Какому-нибудь не степному жителю непонятно, как живут люди на голой, пустой равнине, но когда маленький Данилко, крадучись, выбирался из хаты, бросая сестру, при которой был за няньку, степь простиралась перед ним, как волшебная долина, где пахнут травы, благоухают цветы, изливает аромат желтого воска даже солнце (вот возьмите только и выставьте руку на солнце и понюхайте ее). А сколько всевозможных явств растет в степи, — их можно отведать, и потом уж плестись к отцу, который пасет большой, как войско, гурт господских овец, и батько даст корочку хлеба и маленькую луковку да соли к ней.
По всей степи растет много съедобных трав, нужно только знать, что можно есть, не то, чего доброго, хватишь белены и жабьего маку, зато разные там подснежники, или козлобородники, или молочай (не тот, что на толоке растет), или паслен, дикий мак — все это не простые какие-нибудь лакомства, дары степи. Ведь степью можно брести неведомо куда, можно лечь и приникнуть ухом к земле, только сумей прислушаться — шумит и гудит, а если ляжешь навзничь и вглядишься в глубокое небо, где плывут в синем просторе облака, покажется, будто сам летишь по небу, оторвавшись от земли, раздвигаешь руками облака, поднимаешься в синем воздухе и, вернувшись на землю, видишь — сколько живых друзей у тебя в степи.
Вон жаворонок, затерявшись где-то в небе, поет песню своей жаворонихе, орел, что повис на ветру, едва шевеля кончиками крыльев, высматривает добычу, аист шагает по траве наподобие землемера, ящерица перебежала прогалину — зеленая, как луковое перо, гудят дикие пчелы, собирая мед, попискивает суслик, кузнечики знай пиликают на своих скрипках, как деревенский сапожник на свадьбе.
И хочется знать, куда закатывается солнце, так и подмывает дойти по ровной степи до края земли и заглянуть в пропасть, где уже накопилось немало потухших солнц, и посмотреть, как они лежат там глубоко на дне — решетами, сковородами или желтыми пятаками!
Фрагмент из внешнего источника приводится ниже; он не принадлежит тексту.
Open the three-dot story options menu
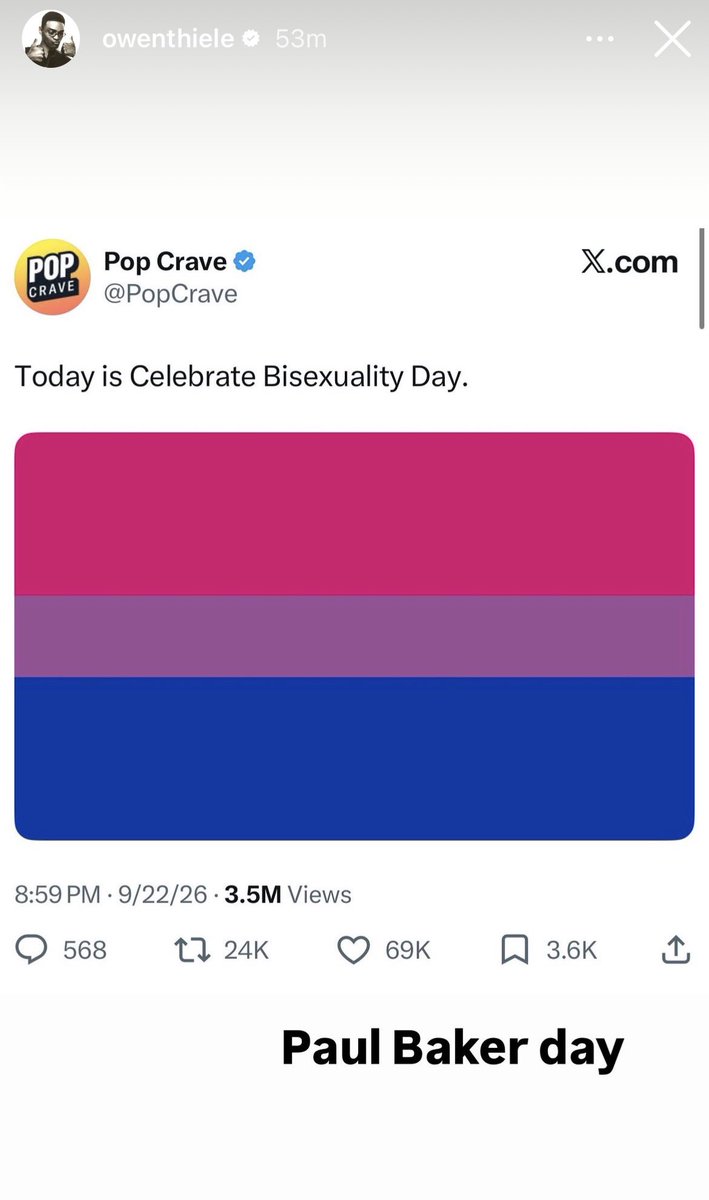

Маленький чабанец (который, подучившись, может стать чабаненком и наконец занять место отца-чабана) возвращается в сумерки домой. Его встречает друг и рассказывает, как гневалась мать и как захлебывалась от плача малышка, которую Данилко бросил, и мать, должно быть, побьет, но не нужно трусить, вот пойдем вместе к ужину и поужинаем, а при мне она не тронет, да и к тому же, если до отвала наешься, оно потом и болеть не будет, вот и выходит, нужно хорошенько наесться и не бояться. Они идут вместе к хате, заходят во двор, правнук Данилко и прадед Данило, — старый что малый, говаривали, видя их, люди, и возле хаты стоит сырно — на нем роскошный ужин: кислый-прекислый квас и ячменные коржи.
Уже придя к прадеду, который спал под навесом, Данилко вытирал слезы, невольно набегавшие на глаза; здорово дерется, проклятая, у другой за день-деньской уже отлегло бы. «Больно было? — спрашивал прадед Данило, — да ты не обращай внимания, ведь она хозяйка, тяжко работает, нас кормит, пусть себе бьет, а твой отец лентяй и пьяница, его опять прогонят, тогда уж не вылезет из корчмы, мужик он гордый, никому не поклонится, а людям следует кланяться, решпект оказывать, иначе не проживешь, станешь мыкаться, как вот я, среди степи голый, среди людей голодный». Но Данилко уже спал, притулившись к прадеду, спал без всех тех мыслей, которые приходят с годами, спал, как поникшая трава, наколыхавшись за день.
И все весны его детства сливались в одну, прадед казался Данилке колдуном, владыкой степных законов, проникшим во все весенние тайны. И с каждым годом весна приходила все краше, все дружней, зачинал ее своим свистом байбак, просыпавшийся до восхода солнца на Явдоху.